Building on a multi-layered approach to defend against ransomware, LANDESK today announced new capabilities to its LANDESK® Security Suite. With a growing number of ransomware threats menacing enterprises, the latest additions aid in closing security gaps across the entire organisation—a strategy that’s recognized as the best way to battle ransomware.
Ransomware is an imminent threat to organisations and shows no signs of slowing down. According to the FBI, criminals have already collected $209 million in revenue in the first quarter of 2016, and that number could exceed $1 billion by year-end. And while the average ransom is still relatively small—between $200 and $5000—the price is going up.
“The good news is, accepting the inevitable doesn’t mean accepting defeat,” said LANDESK Chief Security Officer Philip Richards. “While ransomware poses a very real threat to organisations and their systems, by taking a sophisticated, multi-dimensional defense to protect against it, organisations can mitigate the negative effects.” Cyber watchdogs like US-CERT and the Center for Internet Security (CIS) agree.
LANDESK Security Suite offers the recommended multi-layered endpoint protection, without disrupting productivity or business operations. With this latest release, LANDESK has expanded its suite in all three critical areas of defense: detection, prevention and remediation. “The LANDESK Security Suite provides a much needed solution that tackles how to respond to ransomware attacks, protect data and devices, and in the worse-case scenario, minimise impact should a security breach occur,” continued Richards.
Detection. No organisation wants to fall victim to malware threats its AV vendor identified and tagged. Still, even with strong protection, it’s important to account for today’s highly dynamic malware, which can transform itself before or after an attack. The Verizon 2015 Data Breach Investigations Report found that 70 to 90 percent of malware samples are unique to a single organisation. That’s why LANDESK Security Suite enhances AV detection with active and passive discovery technologies, visibility across the network and actionable data. In this new release, IT can display information about the applications on each endpoint and act instantly on suspicious and malicious apps.

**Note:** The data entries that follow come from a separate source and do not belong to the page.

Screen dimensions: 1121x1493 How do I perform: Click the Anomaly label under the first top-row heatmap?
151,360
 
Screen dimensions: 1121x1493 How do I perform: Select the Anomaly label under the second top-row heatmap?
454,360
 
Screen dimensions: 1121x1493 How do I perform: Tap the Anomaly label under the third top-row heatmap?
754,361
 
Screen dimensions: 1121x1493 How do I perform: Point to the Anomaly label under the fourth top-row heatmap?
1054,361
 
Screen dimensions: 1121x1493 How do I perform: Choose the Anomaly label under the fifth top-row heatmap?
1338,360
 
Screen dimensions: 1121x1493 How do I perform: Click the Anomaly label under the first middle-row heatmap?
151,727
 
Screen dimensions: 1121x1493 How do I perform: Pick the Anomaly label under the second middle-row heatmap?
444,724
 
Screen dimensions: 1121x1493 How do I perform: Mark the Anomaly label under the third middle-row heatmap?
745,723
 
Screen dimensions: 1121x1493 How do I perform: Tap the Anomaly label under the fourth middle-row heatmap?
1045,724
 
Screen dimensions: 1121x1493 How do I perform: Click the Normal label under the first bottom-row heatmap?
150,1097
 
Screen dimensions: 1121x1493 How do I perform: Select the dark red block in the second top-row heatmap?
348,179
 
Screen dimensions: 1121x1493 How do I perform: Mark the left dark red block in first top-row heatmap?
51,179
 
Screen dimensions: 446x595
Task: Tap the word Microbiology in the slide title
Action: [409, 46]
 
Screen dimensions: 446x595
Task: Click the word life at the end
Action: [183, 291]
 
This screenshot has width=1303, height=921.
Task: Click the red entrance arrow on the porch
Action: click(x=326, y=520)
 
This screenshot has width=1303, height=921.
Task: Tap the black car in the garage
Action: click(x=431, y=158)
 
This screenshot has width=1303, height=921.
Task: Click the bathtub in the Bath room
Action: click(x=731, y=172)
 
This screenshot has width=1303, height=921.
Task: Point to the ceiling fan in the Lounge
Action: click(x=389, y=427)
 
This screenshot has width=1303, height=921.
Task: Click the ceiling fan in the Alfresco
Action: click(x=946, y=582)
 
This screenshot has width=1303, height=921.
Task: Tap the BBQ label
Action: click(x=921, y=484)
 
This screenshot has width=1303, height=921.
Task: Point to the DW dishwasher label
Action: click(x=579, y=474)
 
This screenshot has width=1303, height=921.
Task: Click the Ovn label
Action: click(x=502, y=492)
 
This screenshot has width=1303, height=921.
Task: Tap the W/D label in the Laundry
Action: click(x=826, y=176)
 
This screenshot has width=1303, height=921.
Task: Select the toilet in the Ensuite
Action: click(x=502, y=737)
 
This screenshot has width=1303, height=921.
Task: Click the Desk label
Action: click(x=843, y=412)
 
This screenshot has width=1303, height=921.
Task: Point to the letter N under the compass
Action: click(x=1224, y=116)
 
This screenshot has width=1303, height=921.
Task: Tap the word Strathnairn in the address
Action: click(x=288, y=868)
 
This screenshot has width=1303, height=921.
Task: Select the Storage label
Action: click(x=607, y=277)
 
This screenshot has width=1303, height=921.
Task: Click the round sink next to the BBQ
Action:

Prevention. Realistically, ransomware will get in. When that happens, the goal is to minimize the chances it can execute. LANDESK Security Suite offers a range of industry-recommended preventive measures, including, but not limited to, application, device, and connection control and automated application and OS patching.
With compromised websites regularly exploiting known vulnerabilities in software, patching internet-facing applications is particularly critical. That said, it can be time-consuming and applied inconsistently, and may break critical business applications as it seeks to repair others. Even seasoned experts like US-CERT sometimes fail to apply patches as necessary. With that in mind, Security Suite simplifies patch management with best practices, automated processes, fast deployment and no impact on users. In this release, the new Installed Patch Report provides an additional tool for timely, effective patching—offering easy access to data on installed patches and those that still must be applied.
Additionally, Security Suite can now help keep ransomware and other malware from modifying the master boot record and rendering the system useless.
Remediation. Detection and prevention are crucial, and in many cases highly effective, but organisations still need a plan in case ransomware executes on the network. Realistically, all it takes is one user who clicks the wrong link or downloads a malicious attachment in email to fall victim to an attack. Luckily, LANDESK Security Suite adds to the final piece of the protection puzzle. This latest release tackles the most widespread form of ransomware, which encrypts files and hides the critical decryption key before demanding ransom. Security Suite detects any attempt to encrypt files on the local machine, stops the encryption process, and notifies all other computers on the network so the ransomware cannot be unleashed on other users—effectively thwarting the attack.